* _Exercise instructions_: What lines in the entries below contain the word "size"? Copy all of them.

* _Extracted entries_:

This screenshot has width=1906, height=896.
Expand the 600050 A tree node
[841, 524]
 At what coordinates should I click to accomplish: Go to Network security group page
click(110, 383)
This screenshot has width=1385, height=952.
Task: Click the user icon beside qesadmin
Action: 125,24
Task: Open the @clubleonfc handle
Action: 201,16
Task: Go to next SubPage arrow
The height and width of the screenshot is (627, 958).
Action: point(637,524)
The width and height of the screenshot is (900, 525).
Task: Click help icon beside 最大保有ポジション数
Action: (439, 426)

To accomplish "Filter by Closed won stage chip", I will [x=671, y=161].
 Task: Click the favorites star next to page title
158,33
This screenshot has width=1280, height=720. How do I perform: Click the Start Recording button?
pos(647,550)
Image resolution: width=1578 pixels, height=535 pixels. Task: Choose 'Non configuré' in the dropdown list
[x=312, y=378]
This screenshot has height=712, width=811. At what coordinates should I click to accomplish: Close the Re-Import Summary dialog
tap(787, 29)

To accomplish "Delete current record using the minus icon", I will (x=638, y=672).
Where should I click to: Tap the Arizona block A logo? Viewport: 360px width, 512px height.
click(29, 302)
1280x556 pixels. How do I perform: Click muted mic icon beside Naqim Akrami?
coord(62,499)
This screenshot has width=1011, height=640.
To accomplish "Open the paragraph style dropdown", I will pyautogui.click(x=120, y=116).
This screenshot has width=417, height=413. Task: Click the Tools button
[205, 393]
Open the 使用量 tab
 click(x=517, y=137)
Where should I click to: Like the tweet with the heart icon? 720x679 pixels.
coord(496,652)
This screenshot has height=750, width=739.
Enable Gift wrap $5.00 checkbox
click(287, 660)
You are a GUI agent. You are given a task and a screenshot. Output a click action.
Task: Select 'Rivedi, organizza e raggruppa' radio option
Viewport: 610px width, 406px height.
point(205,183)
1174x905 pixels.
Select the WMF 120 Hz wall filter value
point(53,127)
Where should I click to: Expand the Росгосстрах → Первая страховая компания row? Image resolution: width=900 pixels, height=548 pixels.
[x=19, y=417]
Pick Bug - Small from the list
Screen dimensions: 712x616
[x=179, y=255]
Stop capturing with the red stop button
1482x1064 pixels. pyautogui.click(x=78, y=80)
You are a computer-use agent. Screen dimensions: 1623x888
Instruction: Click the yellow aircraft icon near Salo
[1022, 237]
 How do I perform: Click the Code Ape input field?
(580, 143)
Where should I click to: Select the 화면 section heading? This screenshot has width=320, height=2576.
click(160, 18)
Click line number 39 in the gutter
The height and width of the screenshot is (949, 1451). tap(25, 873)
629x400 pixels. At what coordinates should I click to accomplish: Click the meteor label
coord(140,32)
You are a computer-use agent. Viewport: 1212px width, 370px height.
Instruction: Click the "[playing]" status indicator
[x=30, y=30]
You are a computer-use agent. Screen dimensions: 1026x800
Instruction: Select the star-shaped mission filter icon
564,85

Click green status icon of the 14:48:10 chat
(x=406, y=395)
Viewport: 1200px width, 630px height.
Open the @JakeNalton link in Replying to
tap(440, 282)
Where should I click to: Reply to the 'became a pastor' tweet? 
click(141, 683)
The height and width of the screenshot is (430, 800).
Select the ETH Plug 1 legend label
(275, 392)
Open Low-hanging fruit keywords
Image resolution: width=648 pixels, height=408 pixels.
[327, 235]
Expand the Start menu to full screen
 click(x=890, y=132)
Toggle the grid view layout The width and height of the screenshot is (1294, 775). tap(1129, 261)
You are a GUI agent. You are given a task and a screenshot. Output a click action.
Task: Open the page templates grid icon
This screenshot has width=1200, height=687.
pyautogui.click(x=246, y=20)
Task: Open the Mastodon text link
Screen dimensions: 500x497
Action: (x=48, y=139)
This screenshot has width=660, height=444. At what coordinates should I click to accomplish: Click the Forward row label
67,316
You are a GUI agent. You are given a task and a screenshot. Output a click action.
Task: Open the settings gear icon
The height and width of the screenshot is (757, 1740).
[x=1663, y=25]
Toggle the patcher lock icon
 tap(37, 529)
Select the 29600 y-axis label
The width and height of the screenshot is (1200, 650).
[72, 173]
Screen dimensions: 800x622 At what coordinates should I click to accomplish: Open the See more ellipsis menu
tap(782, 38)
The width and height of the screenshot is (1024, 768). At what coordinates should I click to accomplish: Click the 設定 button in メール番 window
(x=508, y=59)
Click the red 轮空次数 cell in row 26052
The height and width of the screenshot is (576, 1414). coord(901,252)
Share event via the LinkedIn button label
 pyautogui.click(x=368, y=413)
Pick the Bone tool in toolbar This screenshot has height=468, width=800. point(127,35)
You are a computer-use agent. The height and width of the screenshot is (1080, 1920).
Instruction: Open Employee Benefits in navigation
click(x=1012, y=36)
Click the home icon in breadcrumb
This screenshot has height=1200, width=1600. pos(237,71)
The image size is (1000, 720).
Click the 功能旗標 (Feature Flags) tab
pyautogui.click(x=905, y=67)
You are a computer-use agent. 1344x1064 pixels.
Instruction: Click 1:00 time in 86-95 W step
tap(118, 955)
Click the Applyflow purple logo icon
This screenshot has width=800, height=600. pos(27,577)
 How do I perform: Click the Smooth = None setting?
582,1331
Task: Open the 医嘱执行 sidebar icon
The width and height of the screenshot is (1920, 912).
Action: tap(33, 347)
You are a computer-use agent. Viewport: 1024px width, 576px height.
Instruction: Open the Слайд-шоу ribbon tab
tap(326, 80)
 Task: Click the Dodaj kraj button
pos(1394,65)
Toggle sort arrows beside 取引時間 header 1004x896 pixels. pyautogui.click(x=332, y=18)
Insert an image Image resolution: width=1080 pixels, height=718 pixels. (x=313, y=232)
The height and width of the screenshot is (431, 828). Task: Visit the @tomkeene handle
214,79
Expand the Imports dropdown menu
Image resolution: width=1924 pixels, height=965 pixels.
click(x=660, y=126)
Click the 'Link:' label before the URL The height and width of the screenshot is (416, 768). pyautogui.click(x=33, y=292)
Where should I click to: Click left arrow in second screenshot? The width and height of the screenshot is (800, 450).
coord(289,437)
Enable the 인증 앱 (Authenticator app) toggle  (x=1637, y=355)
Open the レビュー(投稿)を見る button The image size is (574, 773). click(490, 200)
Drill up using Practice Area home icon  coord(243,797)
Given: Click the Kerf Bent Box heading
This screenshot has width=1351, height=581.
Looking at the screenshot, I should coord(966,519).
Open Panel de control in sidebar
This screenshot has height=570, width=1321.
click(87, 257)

* _Answer box_:
The image size is (1000, 720).
Open the レビュー(投稿)を見る button The image size is (574, 773). click(490, 200)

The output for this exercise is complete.